Nací en un país arrasado por un genocidio de rojos que no murieron sin luchar. En la Guerra Civil de España se gestó y fue aniquilada una Revolución. Desconfiando de la transición democrática, ciertos grupos no depusieron las armas. No solo independentistas, también comunistas y anarquistas se negaron a renunciar a la Revolución a cambio de pactar con la burguesía liberal necesitada de una tregua pacífica en la que eliminar con inteligencia a todo adversario mientras se reforzaba a fuerza de vendernos tonterías convertidas en mentiras, mentiras fabricadas de tonterías. La lucha política armada no fue algo ajeno durante el último tercio del siglo XX en España, ni en Alemania, ni en Reino Unido con Irlanda del Norte intentando librarse de un opresor sanguinario, el mismo que ocupó Palestina y continuó ocupándola a través del nacionalismo judío. La dura represión carcelaria junto a la paulatina falta de contexto revolucionario en el desarrollo de las sociedades democráticas fue desarticulando las organizaciones en lucha. Quizá en un intento de suplir esa pulsión del ser humano de enfrentarse con todos sus medios contra un sistema que reconoce injusto, nos dejaron inventos como Chiapas y su sucesor en el tiempo, Rojava. En Chiapas hubo mucho relato bonito del Comandante Marcos con el escarabajo Durito, un romanticismo al gusto de una izquierda con cultura y bienestar. En Rojava parece que inventaron el feminismo en una guerra de guerrilla según los intereses de EEUU, absurdo pero vendible a una parte de la juventud occidental deseosa de pensar en comunismos primitivos como alternativas de futuro.
Ahora, cuando más necesitamos un Occidente con una lucha armada latente, clandestina, política y coherente, ya no la podemos encontrar.

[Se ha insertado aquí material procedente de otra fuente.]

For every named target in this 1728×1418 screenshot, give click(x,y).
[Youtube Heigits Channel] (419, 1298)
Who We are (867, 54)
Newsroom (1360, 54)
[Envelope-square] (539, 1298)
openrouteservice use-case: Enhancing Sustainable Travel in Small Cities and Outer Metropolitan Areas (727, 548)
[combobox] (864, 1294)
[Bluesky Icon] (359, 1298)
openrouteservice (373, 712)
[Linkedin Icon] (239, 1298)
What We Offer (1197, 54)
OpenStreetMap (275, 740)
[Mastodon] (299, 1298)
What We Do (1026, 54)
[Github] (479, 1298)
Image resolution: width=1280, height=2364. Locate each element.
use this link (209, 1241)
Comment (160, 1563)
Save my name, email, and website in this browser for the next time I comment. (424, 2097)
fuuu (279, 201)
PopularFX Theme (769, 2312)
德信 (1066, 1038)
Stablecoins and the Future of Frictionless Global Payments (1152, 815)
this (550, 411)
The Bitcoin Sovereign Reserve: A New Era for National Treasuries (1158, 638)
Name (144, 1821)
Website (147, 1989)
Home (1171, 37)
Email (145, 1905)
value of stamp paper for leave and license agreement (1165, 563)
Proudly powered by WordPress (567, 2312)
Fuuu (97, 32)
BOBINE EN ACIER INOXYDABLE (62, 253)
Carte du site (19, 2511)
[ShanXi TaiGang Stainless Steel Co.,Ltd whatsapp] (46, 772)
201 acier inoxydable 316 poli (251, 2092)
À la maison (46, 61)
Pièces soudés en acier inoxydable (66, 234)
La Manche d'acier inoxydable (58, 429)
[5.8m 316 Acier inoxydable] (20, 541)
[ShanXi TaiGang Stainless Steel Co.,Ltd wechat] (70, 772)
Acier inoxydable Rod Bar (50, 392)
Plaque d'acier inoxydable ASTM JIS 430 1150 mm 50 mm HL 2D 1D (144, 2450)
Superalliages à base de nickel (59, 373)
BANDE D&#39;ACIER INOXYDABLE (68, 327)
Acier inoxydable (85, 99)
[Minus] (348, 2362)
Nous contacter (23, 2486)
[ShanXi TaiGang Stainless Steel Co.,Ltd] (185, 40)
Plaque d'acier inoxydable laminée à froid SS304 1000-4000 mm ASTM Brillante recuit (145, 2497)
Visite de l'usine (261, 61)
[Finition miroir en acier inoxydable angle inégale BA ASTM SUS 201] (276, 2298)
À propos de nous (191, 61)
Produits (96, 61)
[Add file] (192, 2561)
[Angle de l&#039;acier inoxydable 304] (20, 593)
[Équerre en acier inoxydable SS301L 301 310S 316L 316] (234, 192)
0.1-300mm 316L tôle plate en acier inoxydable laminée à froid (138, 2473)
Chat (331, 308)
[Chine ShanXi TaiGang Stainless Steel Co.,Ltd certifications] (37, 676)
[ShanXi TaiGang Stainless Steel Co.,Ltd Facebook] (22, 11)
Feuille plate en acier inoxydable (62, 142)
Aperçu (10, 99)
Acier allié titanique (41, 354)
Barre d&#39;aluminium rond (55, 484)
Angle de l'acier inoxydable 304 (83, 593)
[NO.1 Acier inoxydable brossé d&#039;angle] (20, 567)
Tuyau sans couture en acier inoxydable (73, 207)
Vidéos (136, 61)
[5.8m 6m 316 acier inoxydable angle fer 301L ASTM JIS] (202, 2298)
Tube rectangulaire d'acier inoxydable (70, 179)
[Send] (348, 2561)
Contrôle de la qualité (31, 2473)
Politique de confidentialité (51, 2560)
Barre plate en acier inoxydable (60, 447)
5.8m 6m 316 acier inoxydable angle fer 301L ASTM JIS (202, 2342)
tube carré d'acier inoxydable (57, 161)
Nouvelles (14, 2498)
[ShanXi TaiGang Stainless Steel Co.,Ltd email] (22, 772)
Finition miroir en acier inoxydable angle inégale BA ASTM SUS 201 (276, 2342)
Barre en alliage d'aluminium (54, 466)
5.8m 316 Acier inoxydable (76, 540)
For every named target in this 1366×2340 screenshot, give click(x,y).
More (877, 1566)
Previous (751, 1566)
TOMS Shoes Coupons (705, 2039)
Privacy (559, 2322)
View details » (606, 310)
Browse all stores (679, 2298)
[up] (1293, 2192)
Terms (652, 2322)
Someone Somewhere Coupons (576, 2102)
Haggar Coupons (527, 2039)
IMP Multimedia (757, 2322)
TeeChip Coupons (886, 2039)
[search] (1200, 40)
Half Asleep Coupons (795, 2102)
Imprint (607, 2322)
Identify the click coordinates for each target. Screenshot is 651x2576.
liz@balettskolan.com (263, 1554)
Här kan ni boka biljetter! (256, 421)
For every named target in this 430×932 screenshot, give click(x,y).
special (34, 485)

La lucha armada palestina, la lucha armada del Líbano necesitan apoyo; desde Occidente, ese apoyo no va a llegar de los Estados nación por mucho que nos gastemos las plantas de los pies en manifestaciones pidiendo a los mismos Gobiernos a los que día a día regalamos nuestros derechos un poco de piedad con el ser humano. No la tendrán. Cierto que en Oriente Medio los Estados de Irán y Yemen apoyan a sus hermanos en el combate contra el invasor y es posible que no necesiten de nadie más para vencer. De momento. A la larga, la Historia demuestra la vigencia sin tiempo de la necesidad de los otros.
Yo, como comunista, recalco la necesidad de la humanidad de combatir contra la explotación por la humanidad sin el lastre de religiones ni nacionalismos. Subsanar las desigualdades de la Historia, eliminar las de un sistema de producción, devolver a los pueblos su soberanía, son actos de justicia siempre necesitados de la lucha armada. La mejor forma de apoyarla es convertirse en ella.